2.20.2009

About Schmidt--The Film

In response to my post on Louis Begley’s About Schmidt, I was asked about the subsequent film version of the novel. I have no idea why they gave the film the same title as the Begley novel. The Schmidt in the film is nothing like the Schmidt in the book, at least as far as I had imagined him to be.

I am glad I knew that in advance, for I would have been even more disappointed than I was with the film if I had not known it. I might even have felt differently about the film if it been given a different title, something like “A Life of Cheerful Desperation.” I know I would have been eager to see that one.

Naturally a film doesn’t have to be a replica of the novel upon which it is based. However, if you have read the novel first you develop certain expectations about the characters and the situations they encounter. If the film departs widely from these notions, viewing it can sometimes be unsettling or as I felt in the case of About Schmidt rather jarring. On the other hand, I did not feel this way in viewing The Reader, Atonement or, say, The English Patient or more recently Revolutionary Road, each of which remained fairly true to their novelistic predecessor and, at least in my case, contributed to a deeper understanding of it.

In the book, Schmidt is a rich attorney in upper crust New York society with a Harvard degree and a second home in the Hamptons. In the film Schmidt is a middle class insurance actuary in Omaha, Nebraska with a degree from Kansas State and a huge Winnebago bought for his retirement.

The original Schmidt is also a bit of an anti-Semitic, has always slept around, most recently with the mother of his future son-in-law. In the film Schmidt hardly knows what an affair might be, couldn’t care less about a person’s religion, and is repulsed by his future mother-in-law.

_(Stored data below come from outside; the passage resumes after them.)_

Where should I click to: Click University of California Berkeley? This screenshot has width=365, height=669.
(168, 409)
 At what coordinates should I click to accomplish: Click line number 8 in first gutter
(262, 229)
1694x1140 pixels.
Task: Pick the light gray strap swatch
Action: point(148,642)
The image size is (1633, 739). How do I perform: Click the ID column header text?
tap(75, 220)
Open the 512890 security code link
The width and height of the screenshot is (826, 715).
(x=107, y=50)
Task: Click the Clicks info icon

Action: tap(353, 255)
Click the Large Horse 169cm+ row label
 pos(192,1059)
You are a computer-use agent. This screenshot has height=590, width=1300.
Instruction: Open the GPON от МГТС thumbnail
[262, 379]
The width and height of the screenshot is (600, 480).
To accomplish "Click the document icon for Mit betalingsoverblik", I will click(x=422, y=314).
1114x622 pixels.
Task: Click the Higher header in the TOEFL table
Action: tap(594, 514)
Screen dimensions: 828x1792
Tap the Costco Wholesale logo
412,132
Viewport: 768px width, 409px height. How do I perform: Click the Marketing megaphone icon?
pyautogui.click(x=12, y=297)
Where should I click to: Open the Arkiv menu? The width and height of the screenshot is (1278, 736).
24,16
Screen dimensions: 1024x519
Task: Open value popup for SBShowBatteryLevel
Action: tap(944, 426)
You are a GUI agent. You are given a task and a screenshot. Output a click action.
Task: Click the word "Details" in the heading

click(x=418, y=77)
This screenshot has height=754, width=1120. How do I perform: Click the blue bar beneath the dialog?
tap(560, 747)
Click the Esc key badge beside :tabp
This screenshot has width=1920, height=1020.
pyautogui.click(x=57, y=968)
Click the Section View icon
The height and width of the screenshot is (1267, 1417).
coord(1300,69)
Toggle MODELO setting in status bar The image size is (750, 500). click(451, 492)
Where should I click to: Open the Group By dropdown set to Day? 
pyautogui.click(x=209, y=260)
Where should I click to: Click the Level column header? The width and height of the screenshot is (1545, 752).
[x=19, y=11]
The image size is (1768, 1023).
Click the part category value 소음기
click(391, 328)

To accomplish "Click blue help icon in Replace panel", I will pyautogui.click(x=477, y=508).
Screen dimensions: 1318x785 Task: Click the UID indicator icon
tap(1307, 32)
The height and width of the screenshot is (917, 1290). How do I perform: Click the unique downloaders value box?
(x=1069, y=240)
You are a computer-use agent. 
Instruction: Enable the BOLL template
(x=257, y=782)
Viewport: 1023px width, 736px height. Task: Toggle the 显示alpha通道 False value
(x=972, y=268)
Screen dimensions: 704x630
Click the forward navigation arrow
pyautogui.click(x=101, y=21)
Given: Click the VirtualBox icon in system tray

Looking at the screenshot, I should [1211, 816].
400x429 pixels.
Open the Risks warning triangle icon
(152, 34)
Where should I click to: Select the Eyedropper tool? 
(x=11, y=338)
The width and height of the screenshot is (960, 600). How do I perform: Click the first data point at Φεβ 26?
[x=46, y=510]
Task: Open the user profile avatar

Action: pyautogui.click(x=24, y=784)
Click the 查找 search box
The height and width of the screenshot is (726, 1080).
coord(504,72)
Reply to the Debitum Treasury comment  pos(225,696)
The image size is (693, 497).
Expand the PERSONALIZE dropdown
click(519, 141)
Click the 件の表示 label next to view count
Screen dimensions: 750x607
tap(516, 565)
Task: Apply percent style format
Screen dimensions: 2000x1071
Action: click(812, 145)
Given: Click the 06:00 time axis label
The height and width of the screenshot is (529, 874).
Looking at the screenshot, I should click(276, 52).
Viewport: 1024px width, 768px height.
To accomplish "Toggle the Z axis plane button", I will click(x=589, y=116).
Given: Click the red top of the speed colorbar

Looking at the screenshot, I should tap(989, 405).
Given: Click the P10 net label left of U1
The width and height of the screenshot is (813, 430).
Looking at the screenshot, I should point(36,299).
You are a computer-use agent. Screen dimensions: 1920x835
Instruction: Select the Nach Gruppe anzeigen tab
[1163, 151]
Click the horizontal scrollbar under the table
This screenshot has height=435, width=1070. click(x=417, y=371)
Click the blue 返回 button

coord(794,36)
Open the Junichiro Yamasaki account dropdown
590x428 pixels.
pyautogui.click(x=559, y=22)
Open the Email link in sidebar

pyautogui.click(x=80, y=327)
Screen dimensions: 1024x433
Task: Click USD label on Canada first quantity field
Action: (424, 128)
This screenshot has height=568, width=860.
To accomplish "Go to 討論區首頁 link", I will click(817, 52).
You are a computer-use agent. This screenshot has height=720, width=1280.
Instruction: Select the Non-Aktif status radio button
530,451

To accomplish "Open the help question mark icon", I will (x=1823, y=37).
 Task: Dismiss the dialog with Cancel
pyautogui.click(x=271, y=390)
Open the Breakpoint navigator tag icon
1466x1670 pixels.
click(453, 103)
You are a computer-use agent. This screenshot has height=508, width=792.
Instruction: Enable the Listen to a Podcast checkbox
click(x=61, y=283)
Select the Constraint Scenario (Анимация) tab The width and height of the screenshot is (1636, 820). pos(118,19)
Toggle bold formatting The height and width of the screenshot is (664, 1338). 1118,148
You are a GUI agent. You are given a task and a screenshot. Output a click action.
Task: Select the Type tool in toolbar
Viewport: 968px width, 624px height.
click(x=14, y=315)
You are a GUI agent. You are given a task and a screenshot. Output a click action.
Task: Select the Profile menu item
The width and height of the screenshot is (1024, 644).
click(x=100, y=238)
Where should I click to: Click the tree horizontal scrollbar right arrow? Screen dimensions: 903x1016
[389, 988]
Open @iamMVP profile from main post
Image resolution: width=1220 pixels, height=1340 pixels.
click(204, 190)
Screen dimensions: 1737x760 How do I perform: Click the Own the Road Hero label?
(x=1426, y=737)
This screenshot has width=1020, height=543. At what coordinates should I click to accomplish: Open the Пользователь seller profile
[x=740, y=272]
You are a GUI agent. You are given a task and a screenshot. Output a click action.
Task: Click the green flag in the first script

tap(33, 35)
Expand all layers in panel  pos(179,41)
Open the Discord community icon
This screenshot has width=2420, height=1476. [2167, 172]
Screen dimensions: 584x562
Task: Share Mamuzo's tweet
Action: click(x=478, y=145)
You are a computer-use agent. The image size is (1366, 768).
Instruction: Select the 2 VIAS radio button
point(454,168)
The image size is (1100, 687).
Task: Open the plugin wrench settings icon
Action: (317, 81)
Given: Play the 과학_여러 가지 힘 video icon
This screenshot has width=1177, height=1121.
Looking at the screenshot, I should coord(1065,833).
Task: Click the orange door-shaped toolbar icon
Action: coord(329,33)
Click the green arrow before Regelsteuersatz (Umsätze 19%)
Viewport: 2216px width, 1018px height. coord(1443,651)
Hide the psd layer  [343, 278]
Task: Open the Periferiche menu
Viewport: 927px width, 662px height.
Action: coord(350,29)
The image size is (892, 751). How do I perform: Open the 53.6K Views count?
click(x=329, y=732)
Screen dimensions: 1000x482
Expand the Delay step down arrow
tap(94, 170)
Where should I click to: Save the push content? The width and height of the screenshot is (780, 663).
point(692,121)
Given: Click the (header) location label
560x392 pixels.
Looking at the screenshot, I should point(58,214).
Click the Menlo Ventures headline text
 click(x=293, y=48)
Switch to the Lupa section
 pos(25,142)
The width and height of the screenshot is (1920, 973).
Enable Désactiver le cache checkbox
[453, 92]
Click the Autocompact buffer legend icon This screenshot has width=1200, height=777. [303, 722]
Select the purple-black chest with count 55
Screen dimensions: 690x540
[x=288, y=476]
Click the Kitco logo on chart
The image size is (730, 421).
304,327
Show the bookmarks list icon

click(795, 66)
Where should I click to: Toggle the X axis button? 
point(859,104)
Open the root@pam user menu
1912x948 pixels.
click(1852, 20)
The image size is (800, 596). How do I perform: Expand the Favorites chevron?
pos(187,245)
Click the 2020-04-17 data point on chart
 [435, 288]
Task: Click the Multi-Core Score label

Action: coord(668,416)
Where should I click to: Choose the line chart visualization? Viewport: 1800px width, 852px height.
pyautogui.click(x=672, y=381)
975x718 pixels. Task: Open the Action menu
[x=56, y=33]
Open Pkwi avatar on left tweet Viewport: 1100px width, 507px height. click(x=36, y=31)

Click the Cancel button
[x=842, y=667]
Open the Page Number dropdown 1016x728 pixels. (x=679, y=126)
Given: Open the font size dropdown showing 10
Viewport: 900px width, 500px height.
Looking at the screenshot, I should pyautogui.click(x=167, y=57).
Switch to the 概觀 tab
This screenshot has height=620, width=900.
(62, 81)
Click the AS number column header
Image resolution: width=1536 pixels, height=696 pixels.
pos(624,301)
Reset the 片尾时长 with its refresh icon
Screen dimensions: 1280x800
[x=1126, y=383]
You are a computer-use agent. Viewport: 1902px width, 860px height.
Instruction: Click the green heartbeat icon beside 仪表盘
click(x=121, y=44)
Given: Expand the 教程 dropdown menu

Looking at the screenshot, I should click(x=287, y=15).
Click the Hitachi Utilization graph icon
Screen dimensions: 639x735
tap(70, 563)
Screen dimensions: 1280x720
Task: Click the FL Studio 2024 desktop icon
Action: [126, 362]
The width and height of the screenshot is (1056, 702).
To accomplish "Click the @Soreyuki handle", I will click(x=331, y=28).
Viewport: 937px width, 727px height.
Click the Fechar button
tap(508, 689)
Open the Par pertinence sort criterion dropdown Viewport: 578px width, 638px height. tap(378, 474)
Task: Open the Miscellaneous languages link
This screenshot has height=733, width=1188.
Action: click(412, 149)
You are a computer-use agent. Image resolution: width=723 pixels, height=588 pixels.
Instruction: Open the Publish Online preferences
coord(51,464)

I have been thinking a lot about the reasons for these differences, why those who wrote the film created a totally different Schmidt than Begley did in his book. Did they think the film would have greater appeal this way? What else could have motivated them? I am at a loss for any other explanation. However, the Schmidt of the book is far more interesting to me than the one in the film.

Yet both Schmidts are desperate to know what do with their life. What is a man to do, what can a man do, who has lost it all at this point in his life?

In reviewing the film (New York Times January 19, 2003) Begley comments that he “missed the theme of the redemptive and regenerate power of Eros, embodied in my novel by Carrie, the personage I care for most among all that I have created.”

“She is an improbably beautiful and adventurous half-Puerto Rican waitress, just a tad over 20 years old, and her love for Schmidt, and the torrid sex between them, ripen him and open the possibility that he will become a freer and wiser man.”

Yes, very nice, and maybe that is the case for some. But I think not for Schmidt, at least in the light of the previous experiences of Eros that Begley gives to the Schmidt-of-the-novel before his wife died. That did nothing for Schmidt then and it is even less likely that it will do much of anything for the Schmidt-of-the-film either.

Eros cannot solve the problems of the two Schmidts, or if she can, she will do so only superficially and never for very long. Eventually, the problems will resurface in all their maddening desperation.